RECORDS
_____

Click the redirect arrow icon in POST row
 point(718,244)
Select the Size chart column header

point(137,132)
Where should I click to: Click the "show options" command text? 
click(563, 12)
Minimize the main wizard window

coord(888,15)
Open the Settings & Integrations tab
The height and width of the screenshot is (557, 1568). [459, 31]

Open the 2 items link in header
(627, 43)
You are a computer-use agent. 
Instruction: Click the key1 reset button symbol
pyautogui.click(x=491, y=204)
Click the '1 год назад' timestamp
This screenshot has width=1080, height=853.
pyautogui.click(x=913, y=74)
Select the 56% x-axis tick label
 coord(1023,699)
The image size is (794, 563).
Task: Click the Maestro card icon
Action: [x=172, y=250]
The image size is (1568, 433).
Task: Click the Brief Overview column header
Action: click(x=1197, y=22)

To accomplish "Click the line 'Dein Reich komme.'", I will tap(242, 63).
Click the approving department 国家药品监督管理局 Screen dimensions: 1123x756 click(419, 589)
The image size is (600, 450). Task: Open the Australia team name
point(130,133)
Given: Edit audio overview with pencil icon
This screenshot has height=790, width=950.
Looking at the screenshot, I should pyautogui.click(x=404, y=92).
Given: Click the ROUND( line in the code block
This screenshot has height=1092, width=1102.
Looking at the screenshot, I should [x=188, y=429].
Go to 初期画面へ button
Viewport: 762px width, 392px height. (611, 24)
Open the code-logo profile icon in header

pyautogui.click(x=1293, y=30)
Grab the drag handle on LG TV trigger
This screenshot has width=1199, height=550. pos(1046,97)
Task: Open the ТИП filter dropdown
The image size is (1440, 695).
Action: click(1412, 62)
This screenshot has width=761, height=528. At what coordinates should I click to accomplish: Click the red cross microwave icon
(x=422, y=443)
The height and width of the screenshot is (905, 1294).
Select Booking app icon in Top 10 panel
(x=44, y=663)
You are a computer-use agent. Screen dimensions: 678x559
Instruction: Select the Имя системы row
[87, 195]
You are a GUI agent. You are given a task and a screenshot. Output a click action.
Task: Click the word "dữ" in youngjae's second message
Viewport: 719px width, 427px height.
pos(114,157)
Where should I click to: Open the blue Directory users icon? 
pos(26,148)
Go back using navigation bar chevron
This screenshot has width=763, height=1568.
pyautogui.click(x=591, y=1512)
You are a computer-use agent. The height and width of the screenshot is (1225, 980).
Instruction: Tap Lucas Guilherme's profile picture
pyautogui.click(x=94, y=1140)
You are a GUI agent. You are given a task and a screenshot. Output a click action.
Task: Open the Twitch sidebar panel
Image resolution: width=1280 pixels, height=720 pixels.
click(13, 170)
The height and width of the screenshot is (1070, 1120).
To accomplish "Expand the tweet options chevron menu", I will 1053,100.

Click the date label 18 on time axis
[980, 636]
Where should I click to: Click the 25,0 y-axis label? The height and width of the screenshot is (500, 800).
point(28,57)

_____

PROBLEM
Start with the line that contains "Task: Open the Twitch sidebar panel", end with the last line of the entries, and please retype every line in that span exactly, with no others.

REPLY TO THE EXERCISE
Task: Open the Twitch sidebar panel
Image resolution: width=1280 pixels, height=720 pixels.
click(13, 170)
The height and width of the screenshot is (1070, 1120).
To accomplish "Expand the tweet options chevron menu", I will 1053,100.

Click the date label 18 on time axis
[980, 636]
Where should I click to: Click the 25,0 y-axis label? The height and width of the screenshot is (500, 800).
point(28,57)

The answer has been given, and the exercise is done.